NHibernate and the second level cache tips
I have been tearing my hair our today, because I couldn't figure out why something that should have worked didn't ( second level caching , obviously ).
Along the way, I found out several things that you should be aware of. First of all, let us talk about what the feature is, shall we?
NHibernate is design as an enterprise OR/M product, and as such, it has very good support for running in web farms scenarios. This support include running along side with distributed caches, including immediate farm wide updates. NHibernate goes to great lengths to ensure cache consistency in these scenarios (it is not perfect, but it is very good). A lot of the things that tripped me today were related to just that, NHibernate was working to ensure cache consistency and I wasn't aware of that.

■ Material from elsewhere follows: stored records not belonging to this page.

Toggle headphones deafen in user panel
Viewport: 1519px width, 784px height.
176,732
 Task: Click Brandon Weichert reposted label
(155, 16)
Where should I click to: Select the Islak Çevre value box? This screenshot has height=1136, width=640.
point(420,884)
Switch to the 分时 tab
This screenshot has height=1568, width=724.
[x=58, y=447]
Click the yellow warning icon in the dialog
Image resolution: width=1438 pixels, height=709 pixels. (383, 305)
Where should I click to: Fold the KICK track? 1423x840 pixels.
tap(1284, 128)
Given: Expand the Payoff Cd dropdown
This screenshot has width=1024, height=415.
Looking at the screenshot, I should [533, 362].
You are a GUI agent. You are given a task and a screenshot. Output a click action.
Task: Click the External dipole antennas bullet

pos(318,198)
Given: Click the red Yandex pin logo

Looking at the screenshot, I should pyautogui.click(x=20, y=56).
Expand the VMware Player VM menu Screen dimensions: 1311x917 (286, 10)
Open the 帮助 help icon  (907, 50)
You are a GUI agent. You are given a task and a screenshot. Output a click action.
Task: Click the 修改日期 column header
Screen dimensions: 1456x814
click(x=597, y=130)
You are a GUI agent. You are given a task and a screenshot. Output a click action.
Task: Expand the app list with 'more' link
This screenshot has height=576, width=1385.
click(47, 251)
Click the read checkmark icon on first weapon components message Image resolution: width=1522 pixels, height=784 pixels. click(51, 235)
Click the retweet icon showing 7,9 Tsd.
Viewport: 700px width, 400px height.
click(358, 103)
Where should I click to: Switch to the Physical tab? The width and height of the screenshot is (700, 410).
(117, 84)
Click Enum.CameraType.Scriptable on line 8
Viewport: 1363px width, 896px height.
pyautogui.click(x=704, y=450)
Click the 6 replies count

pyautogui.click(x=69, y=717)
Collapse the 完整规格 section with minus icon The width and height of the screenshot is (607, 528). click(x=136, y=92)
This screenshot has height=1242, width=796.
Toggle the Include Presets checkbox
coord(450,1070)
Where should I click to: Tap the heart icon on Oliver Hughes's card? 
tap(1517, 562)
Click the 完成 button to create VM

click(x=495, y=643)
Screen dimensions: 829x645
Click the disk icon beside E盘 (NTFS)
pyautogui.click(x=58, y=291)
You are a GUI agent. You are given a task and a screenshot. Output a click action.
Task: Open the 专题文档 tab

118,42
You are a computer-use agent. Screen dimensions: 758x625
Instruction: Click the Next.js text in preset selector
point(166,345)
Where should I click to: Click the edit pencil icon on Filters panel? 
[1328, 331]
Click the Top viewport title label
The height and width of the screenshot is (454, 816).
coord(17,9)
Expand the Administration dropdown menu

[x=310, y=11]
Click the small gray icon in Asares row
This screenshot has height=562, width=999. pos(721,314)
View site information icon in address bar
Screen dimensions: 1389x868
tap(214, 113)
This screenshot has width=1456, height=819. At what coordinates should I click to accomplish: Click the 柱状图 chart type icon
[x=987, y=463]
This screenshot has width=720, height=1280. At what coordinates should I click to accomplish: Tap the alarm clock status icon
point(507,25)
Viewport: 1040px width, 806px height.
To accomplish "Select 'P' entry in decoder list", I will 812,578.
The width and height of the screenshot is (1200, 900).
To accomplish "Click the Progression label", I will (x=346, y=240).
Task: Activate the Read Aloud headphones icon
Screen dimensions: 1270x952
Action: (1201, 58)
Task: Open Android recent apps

The way it works, NHibernate keeps three caches.
- The entities cache - the entity data is disassembled and then put in the cache, ready to be assembled to entities again.
- The queries cache - the identifiers of entities returned from queries, but no the data itself (since this is in the entities cache).
- The update timestamp cache - the last time a table was written to.
The last cache is very important, since it ensures that the cache will not serve stale results.
Now, when we come to actually using the cache, we have the following semantics.
- Each session is associated with a timestamp on creation.
- Every time we put query results in the cache, the timestamp of the executing session is recorded.
- The timestamp cache is updated whenever a table is written to, but in a tricky sort of way:
- When we perform the actual writing, we write a value that is somewhere in the future to the cache. So all queries that hit the cache now will not find it, and then hit the DB to get the new data. Since we are in the middle of transaction, they would wait until we finish the transaction. If we are using low isolation level, and another thread / machine attempts to put the old results back in the cache, it wouldn't hold, because the update timestamp is into the future.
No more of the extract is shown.